Empty Nest Syndrome

Everyone handles Empty Nest Syndrome differently. My only child is a senior at Charlotte High School this year and, as such, is getting ready to graduate. She attended her prom last week (wearing a dress I thought might cause her father to have a heart attack) and will be packing off to the University of Central Florida this coming fall (along with 60,000 of her closest friends).

In the past 12 years I have been a homeroom mom, uniform mom, teacher’s assistant, library assistant, office assistant, band mom, cookie baker, field trip chaperone, and have provided support to just about any other endeavor asked of me by the public school system. I have enjoyed not only being close to my daughter, but watching all of her classmates grow from the cute little troublemakers that they were, to the respectable adults they are on the verge of becoming.

And that one inevitable big troublemaker. In days past, he would have ended up a politician or a felon. Luckily for him, he no longer has to choose between the two. Seems like all of the former now end up as the latter eventually. So am I making plans to turn her bedroom into a sewing room or an art studio? No, my empty nester issues run much deeper than that. Especially at this time of year. Not graduation time, but baby season.

I do not suffer from Empty Nest Syndrome, I celebrate it! Every week or so we get to release a group of baby rabbits, raccoons, squirrels, opossums, or birds that the foster mothers at Peace River Wildlife Center have raised. PRWC takes in 10-20 baby animals each day during the months of April through June. When we are able to release a handful of juveniles, those incubators and cages fill right back up with new incoming babies.

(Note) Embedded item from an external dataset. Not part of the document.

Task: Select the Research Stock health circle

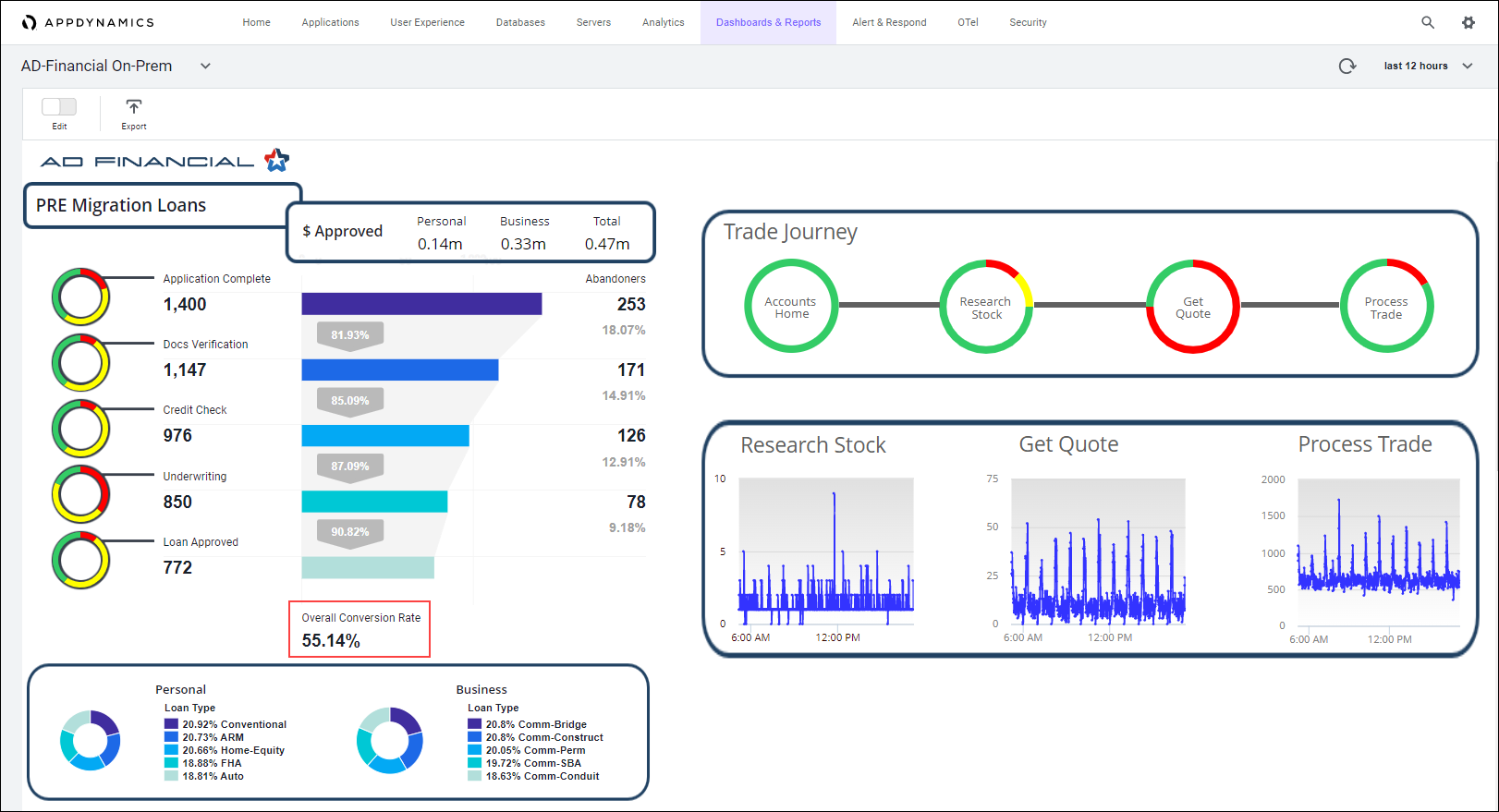Action: (x=985, y=307)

Some of the situations that bring these babies to a wildlife rehabilitation facility are avoidable. Spring is historically breeding season for many birds and mammals. Please check your shrubs and trees closely before trimming or cutting them down. Even (especially!) dead palm trees should be checked, as they make wonderful nesting sites for woodpeckers and screech owls.

If an active nest is found, please wait a few weeks until the eggs have hatched and the babies have fledged before cutting down the tree or trimming the branches. I have had dead cabbage palms in my yard for years before they fall over on their own. And by that time they are so rotted and hollow that they weigh very little, and they have been prime real estate for many generations of birds to raise their young. Often young birds and mammals are brought to us by mistake. A fledgling bird (one that has started to replace his downy fluff with normal flight feathers) can be returned to the nest or a nearby branch if found on the ground.

Baby squirrels that have fallen out of the nest will usually be taken back up into the nest by their mother, or if the entire nest has been blown down, she will relocate the family. If you hire a trapper to get a raccoon out of your attic, make sure he checks to see if the adult is a female, if she is lactating, and if he can also get to and remove her babies, keeping the family together for relocation.

Probably 90% of the baby eastern cottontail rabbits and whitetail deer we get are actually “kidnapped.” The mother rabbit nests in a shallow dip, lined with a few grass clippings and a bit of her fur, often in the middle of a mown lawn or field. That way she can see predators coming from a distance and dart off, leading danger away from her babies. She will return to the nest only once or twice a day to feed her young. The same principal holds true for deer. The mother
will wander off to graze, leaving the spotted fawn alone for long periods of time.

She will return to nurse the fawn if there is no threat around, like a human standing there trying to “rescue” the “orphaned” fawn. Both of these species fare much better raised by their own mothers, so unless they are obviously injured, please leave them where you found them. If you find a baby bird or mammal that has suffered some sort of trauma, is bleeding, has a broken bone, or has been inside of a dog’s or cat’s mouth; definitely transport that animal, as gently and quickly as possible, to PRWC for treatment.

If you have any questions, call ahead and we can generally determine if the animal might need help or if it would be better off left alone with its parents. As for the “nests” being freed up by graduating high school students, I don’t have much advice, other than to offer my condolences to all the sad mothers out there.

And if you find yourselves with too much time on your hands, stop by PRWC and we can hook you up with some babies who scream to be fed every 10 minutes, leave the floors of their “bedrooms” a complete mess, and never, ever say thank you. You will feel like that teenager of yours has moved right back in. Or it will be a wonderful reminder of just how grateful you are that he moved out in the first place.